● WORK INSTRUCTIONS
What is the number of lines in the entries that contain the word "Dezember"? Answer with that figure alone.

● RECORDS
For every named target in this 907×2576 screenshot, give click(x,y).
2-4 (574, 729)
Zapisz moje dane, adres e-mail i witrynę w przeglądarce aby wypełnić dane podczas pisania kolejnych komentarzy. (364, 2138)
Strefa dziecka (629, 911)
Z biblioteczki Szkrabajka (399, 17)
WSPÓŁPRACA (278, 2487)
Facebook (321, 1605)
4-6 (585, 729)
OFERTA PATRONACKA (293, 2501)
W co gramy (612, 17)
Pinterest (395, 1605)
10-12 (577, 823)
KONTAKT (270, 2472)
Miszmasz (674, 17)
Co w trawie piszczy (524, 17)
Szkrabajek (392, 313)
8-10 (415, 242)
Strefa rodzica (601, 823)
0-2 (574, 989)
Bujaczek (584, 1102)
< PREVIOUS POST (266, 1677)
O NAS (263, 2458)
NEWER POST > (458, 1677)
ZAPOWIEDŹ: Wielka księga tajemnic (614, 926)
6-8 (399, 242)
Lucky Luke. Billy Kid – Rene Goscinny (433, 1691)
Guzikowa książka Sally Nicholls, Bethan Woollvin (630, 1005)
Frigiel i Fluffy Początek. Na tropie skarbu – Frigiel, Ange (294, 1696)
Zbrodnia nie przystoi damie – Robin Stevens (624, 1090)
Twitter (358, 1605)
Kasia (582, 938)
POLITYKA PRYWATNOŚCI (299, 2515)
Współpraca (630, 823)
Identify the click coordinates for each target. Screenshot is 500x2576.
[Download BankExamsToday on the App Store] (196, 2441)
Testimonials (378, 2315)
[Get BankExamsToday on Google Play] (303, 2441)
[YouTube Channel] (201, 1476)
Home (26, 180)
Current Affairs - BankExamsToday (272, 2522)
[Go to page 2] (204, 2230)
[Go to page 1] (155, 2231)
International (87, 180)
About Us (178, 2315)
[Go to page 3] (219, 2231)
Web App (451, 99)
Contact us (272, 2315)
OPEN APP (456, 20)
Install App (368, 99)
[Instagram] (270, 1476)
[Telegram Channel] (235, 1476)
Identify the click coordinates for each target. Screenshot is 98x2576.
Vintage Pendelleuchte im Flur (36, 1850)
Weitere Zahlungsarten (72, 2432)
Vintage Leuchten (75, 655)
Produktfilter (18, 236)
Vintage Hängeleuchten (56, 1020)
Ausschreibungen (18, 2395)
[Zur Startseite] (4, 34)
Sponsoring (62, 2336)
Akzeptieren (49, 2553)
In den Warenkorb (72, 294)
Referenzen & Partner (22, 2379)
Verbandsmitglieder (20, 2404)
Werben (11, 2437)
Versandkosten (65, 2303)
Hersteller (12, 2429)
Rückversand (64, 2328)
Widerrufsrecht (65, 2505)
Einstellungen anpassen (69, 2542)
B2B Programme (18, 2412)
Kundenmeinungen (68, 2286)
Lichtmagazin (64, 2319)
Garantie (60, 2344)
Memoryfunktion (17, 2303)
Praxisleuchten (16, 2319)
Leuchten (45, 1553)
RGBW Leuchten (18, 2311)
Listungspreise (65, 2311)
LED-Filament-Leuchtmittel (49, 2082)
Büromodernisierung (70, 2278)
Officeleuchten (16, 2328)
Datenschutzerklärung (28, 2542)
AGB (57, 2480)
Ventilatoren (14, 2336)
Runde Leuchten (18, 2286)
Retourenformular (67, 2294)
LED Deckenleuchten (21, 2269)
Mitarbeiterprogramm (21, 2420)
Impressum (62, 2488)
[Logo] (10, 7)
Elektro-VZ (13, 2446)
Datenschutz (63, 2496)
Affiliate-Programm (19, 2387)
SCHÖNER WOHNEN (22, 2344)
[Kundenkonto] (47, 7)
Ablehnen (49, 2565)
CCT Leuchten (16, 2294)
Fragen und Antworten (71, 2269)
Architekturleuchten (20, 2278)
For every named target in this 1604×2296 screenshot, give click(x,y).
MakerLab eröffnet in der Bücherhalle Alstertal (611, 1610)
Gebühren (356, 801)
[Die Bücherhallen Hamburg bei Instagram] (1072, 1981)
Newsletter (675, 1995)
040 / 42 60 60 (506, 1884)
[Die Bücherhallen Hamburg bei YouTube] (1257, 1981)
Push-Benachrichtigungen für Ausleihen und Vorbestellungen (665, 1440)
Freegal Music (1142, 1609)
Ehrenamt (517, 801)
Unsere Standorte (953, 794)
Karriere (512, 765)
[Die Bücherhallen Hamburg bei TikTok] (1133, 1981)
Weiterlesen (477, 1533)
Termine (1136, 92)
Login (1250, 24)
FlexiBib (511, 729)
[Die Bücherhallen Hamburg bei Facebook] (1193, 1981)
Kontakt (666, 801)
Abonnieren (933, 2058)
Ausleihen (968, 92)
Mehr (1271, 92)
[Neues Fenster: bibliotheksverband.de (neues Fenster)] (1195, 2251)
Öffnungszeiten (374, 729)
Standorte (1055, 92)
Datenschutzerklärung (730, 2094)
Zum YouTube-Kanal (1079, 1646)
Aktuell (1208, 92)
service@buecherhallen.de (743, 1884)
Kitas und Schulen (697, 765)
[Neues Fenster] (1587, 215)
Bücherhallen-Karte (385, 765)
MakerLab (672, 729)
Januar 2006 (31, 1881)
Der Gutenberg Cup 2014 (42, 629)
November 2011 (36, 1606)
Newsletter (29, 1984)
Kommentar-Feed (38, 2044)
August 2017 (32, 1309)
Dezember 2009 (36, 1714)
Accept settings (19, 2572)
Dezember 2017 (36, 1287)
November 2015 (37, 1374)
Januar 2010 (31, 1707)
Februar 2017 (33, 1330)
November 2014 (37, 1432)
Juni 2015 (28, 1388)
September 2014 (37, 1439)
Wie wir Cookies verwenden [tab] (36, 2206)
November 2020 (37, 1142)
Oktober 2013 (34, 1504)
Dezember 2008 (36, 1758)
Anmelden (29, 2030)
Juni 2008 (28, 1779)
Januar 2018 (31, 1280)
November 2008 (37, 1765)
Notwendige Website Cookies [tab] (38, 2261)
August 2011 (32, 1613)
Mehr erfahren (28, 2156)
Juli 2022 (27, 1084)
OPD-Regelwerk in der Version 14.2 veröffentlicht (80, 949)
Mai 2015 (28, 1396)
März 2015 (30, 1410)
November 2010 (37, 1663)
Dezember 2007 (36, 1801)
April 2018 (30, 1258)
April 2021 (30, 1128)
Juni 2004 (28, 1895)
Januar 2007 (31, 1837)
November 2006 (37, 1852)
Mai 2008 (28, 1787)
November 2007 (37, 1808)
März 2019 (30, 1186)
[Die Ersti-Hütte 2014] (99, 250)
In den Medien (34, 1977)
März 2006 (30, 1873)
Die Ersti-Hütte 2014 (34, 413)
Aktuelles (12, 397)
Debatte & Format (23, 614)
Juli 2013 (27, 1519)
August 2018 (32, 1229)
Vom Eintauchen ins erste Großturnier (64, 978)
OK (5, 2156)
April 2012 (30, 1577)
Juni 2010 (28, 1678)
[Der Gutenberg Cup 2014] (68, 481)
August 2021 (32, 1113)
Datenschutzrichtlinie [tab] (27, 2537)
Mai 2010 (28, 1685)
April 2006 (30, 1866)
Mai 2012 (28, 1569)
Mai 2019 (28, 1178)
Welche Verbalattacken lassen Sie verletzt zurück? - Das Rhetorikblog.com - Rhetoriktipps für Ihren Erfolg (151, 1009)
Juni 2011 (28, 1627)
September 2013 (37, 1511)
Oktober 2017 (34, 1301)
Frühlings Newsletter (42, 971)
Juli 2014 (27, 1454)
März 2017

● ANSWER TO THIS TASK
4